-- begin GIVEN TEXT --

Reciprocal Derivative Chronopotentiometry with Programmed Current: Influence of the Reversibility

The behavior of the system Cd 2/Cd(Hg) in the absence and presence of an aliphatic alcohol in noncomplexing media is analyzed in reciprocal derivative and double derivative chronopotentiometry with programmed current (RDCP and RDDCP, respectively). These electrochemical methods have been compared with derivative and double derivative voltammetry (DV and DDV, respectively). When the above system behaves as non reversible, it is not possible to establish a total analogy between chronopotentiometric and voltammetric responses, contrary to the case of a reversible process. The peaks obtained in RDCP are better resolved than those obtained in DVand the different operational principles of RDCP compared to those of DV can reduce its susceptibility to ohmic drop effects. Moreover, RDCP and RDDCP are very versatile in the determination of kinetic parameters of electrode processes since, by varying the current amplitude and/or the power of time u in the programmed current, it is easy to influence the reversibility of the process.

Additive differential pulse voltammetry, instead of double differential pulse voltammetry

A new electrochemical double pulse potential technique called additive differential pulse voltammetry (ADPV) is proposed. This technique is inspired by the original idea of Birke et al. [Anal. Chem. 53 (1981) 852] of recording two differential pulse (DP) voltammograms and it consists of plotting the sum of these two signals versus the first pulse potential, although in this paper the proposal is to obtain the ADPV signal through just one experiment. ADPV behaves in an identical way to the triple-pulse technique double differential pulse voltammetry (DDPV) for reversible processes when diffusion coefficients are equal for spherical electrodes and for any value of diffusion coefficients in planar electrodes. In the case of reversible electrode processes with amalgamation of reaction product or other more complex processes, ADPV is more advantageous than DDPV. This is due, among other reasons, to the fact that, under these conditions, a double potential step is much simpler to analyse than a triple potential step.

-- end GIVEN TEXT --

### WRITTEN TASKS
**A.** Convert every line of the entries below into a Markdown table with the columns Row and Line, numbering the rows and leaving out blank lines. Omit the pictures from the table.
**B.** Carry on the text about electrochemical chronopotentiometry and voltammetry techniques, picking up after its last sentence.

-- begin INPUT DATA --

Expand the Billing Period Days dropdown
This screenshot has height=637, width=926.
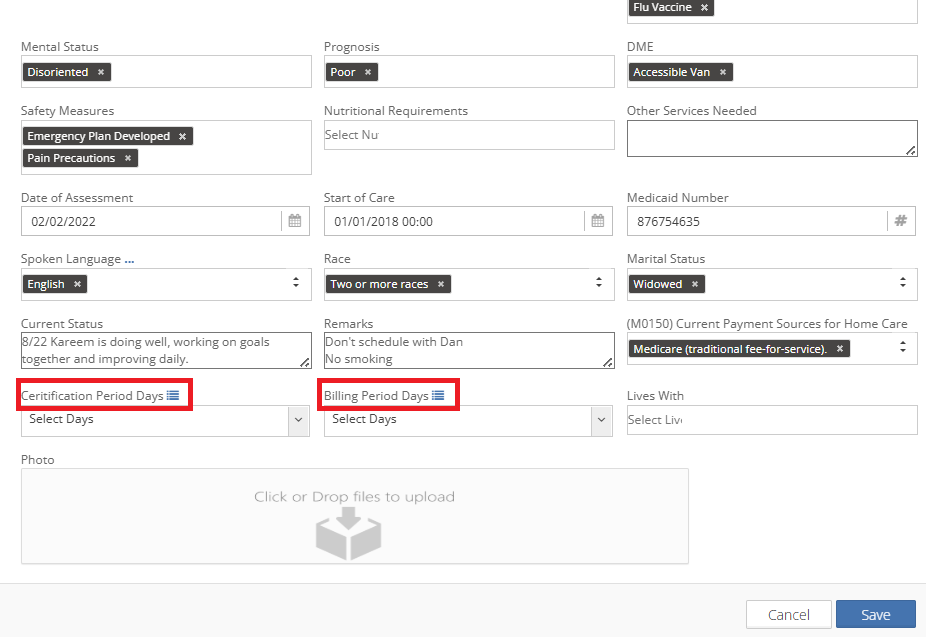[601, 421]

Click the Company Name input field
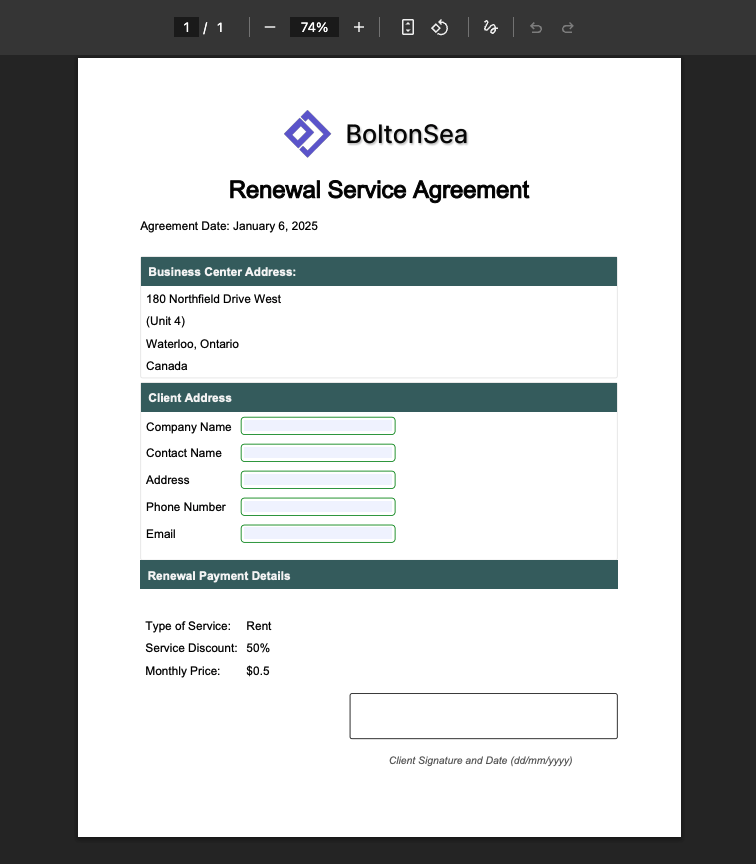pyautogui.click(x=318, y=426)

-- end INPUT DATA --

### ANSWER SET
**A.**
| Row | Line |
|---|---|
| 1 | Expand the Billing Period Days dropdown |
| 2 | This screenshot has height=637, width=926. |
| 3 | [601, 421] |
| 4 | Click the Company Name input field |
| 5 | pyautogui.click(x=318, y=426) |

**B.**
Study of an EE mechanism in additive differential pulse techniques

Additive differential pulse techniques are applied to the study of a reversible EE mechanism. Analytical solutions are obtained in additive differential normal pulse voltammetry (ADNPV) and in additive differential pulse voltammetry (ADPV). The usefulness of these techniques in obtaining accurate simultaneous determinations of the formal potentials of both electrochemical steps when they are not completely separated is discussed and also applied to the study of the reduction of pyrazine in aqueous acid media. Excellent agreement between experimental results and theoretical predictions has been found.